[EXERCISE AIM] Output the span of lines from the one that contains "Screen dimensions: 1078x421" through the end of the records, inclusive, exactly as written and free of pictures.

(Screenshot grounding data)

● ● ● ● ● ● ●

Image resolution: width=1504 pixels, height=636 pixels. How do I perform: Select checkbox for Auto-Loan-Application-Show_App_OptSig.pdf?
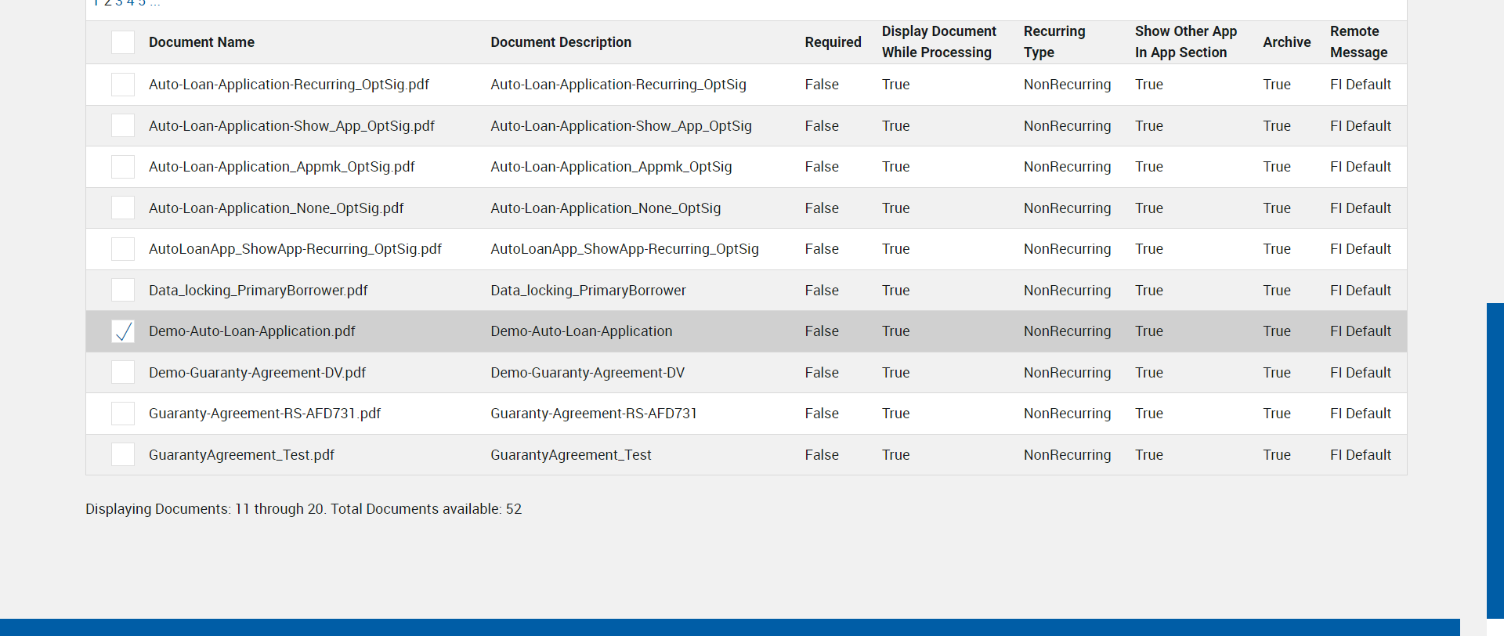(123, 126)
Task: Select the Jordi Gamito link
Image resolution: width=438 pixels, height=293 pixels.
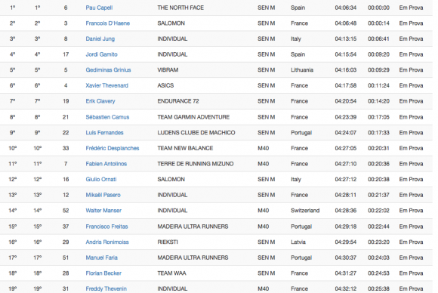Action: (101, 54)
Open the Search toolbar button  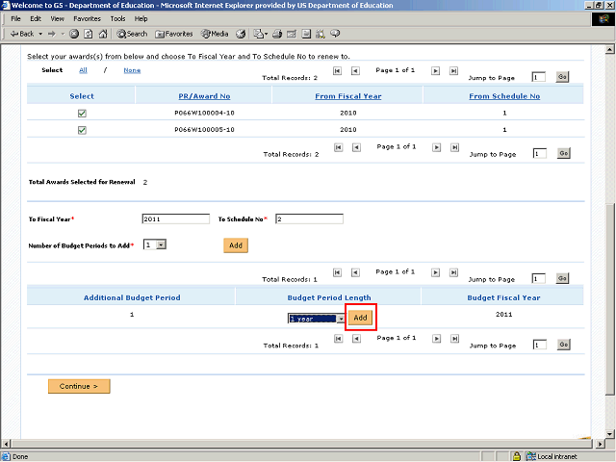click(133, 34)
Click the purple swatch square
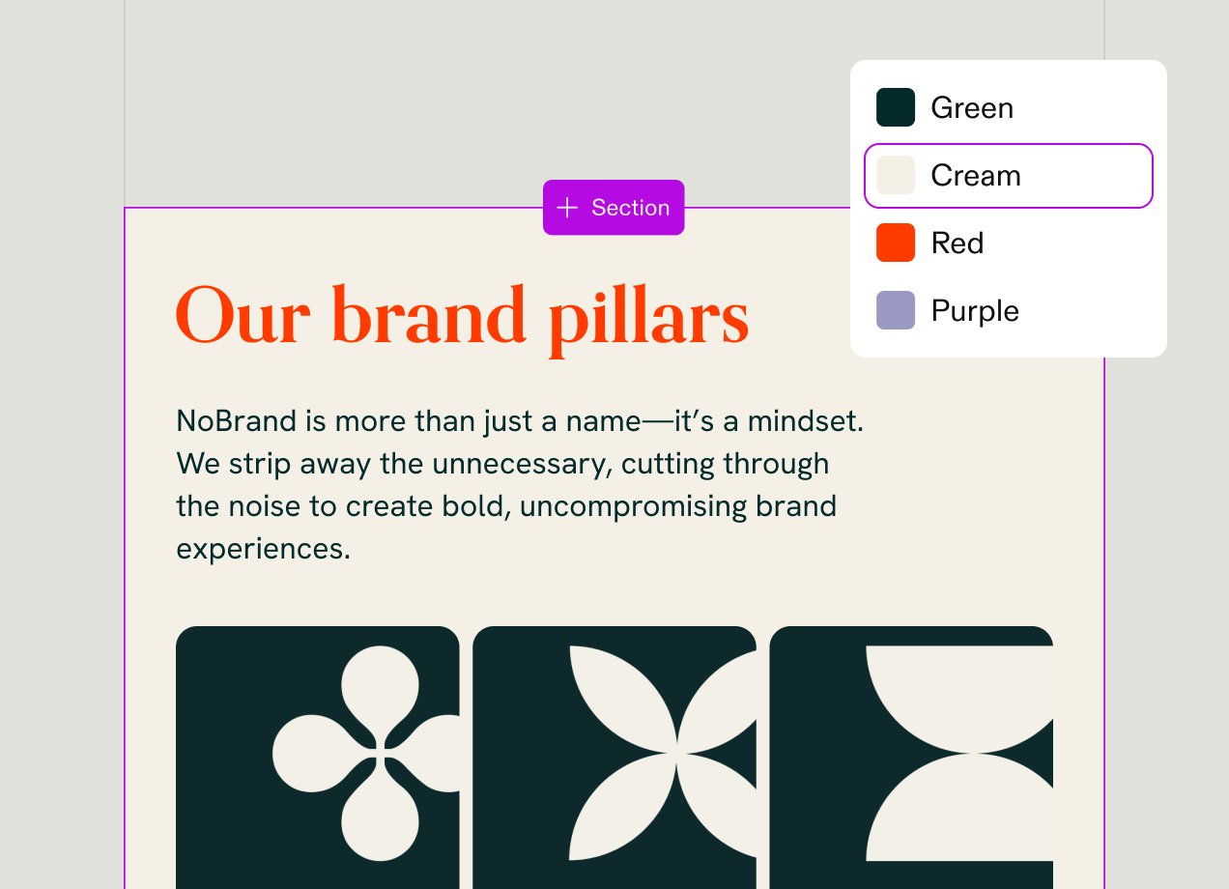Viewport: 1229px width, 889px height. pos(896,310)
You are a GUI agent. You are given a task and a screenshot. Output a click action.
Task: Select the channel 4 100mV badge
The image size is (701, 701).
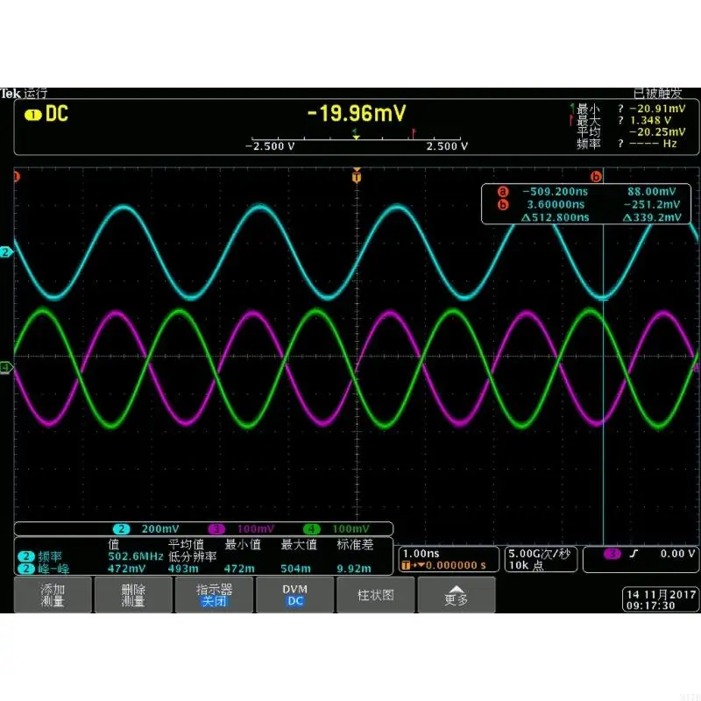tap(331, 528)
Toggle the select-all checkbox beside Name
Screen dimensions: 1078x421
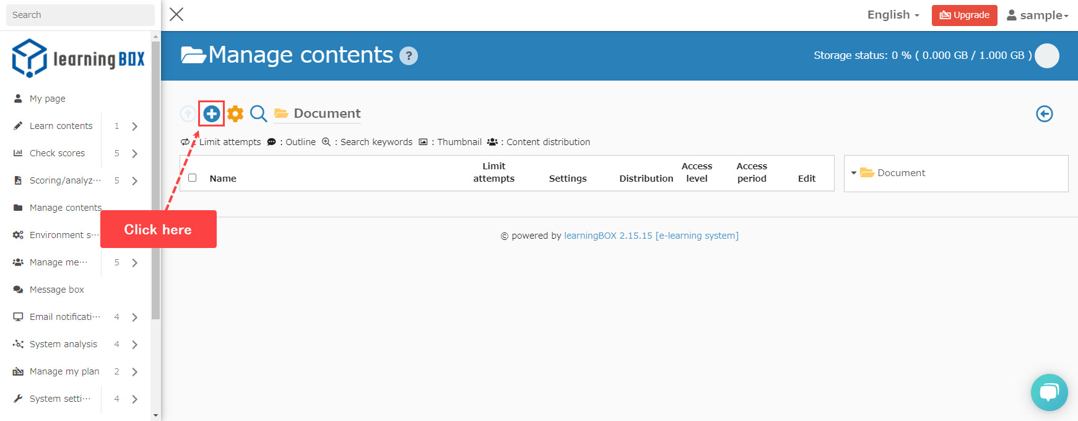pos(193,178)
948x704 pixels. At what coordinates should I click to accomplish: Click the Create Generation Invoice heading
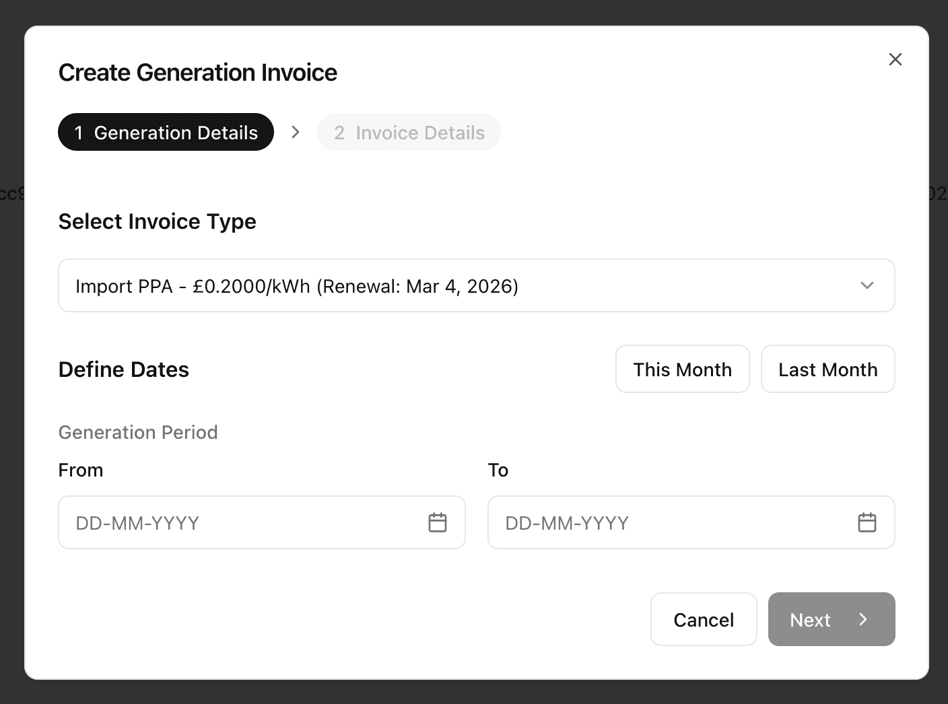point(198,73)
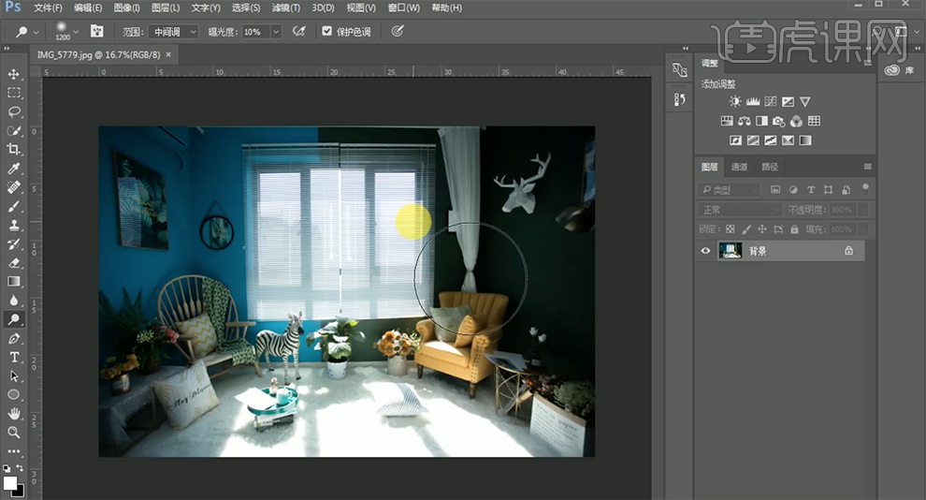The image size is (926, 500).
Task: Select the Move tool
Action: click(x=14, y=75)
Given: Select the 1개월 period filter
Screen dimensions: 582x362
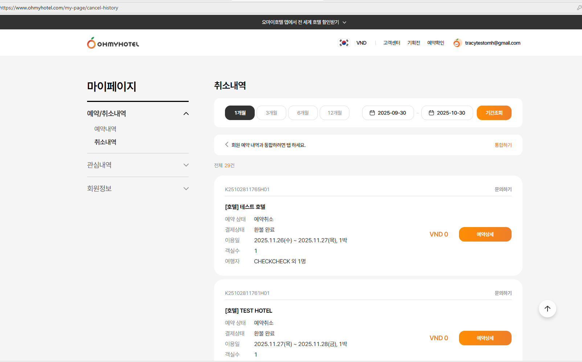Looking at the screenshot, I should pos(239,113).
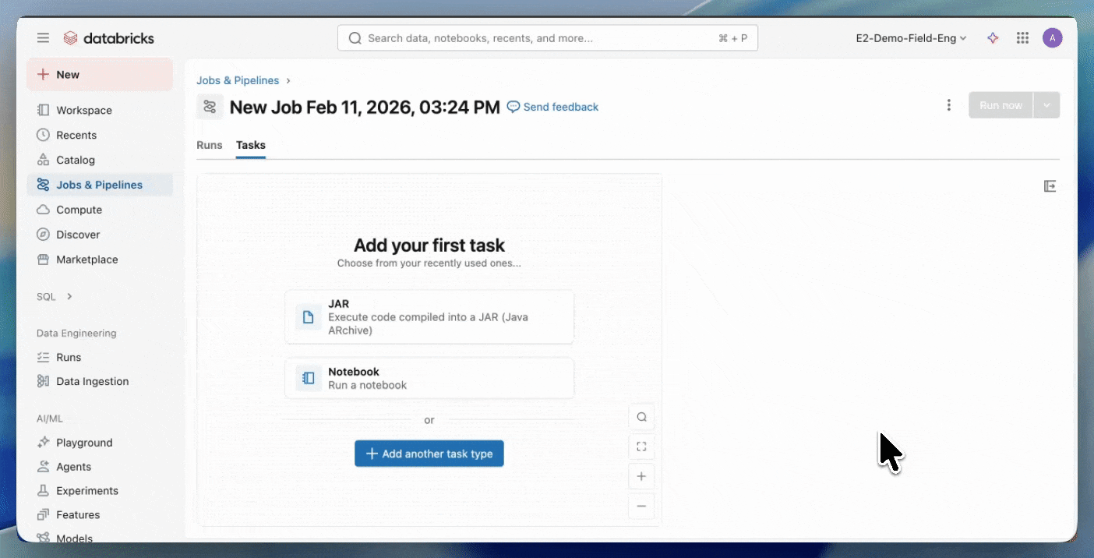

● ● ● ● ● ● ●

[SOLVED EXERCISE]
Screen dimensions: 1078x421
pos(193,178)
948x704 pixels. At what coordinates should I click to accomplish: Click the Create Generation Invoice heading
point(198,73)
The image size is (926, 500).
Task: Select the Move tool
Action: click(x=14, y=75)
Given: Select the 1개월 period filter
Screen dimensions: 582x362
Looking at the screenshot, I should pos(239,113).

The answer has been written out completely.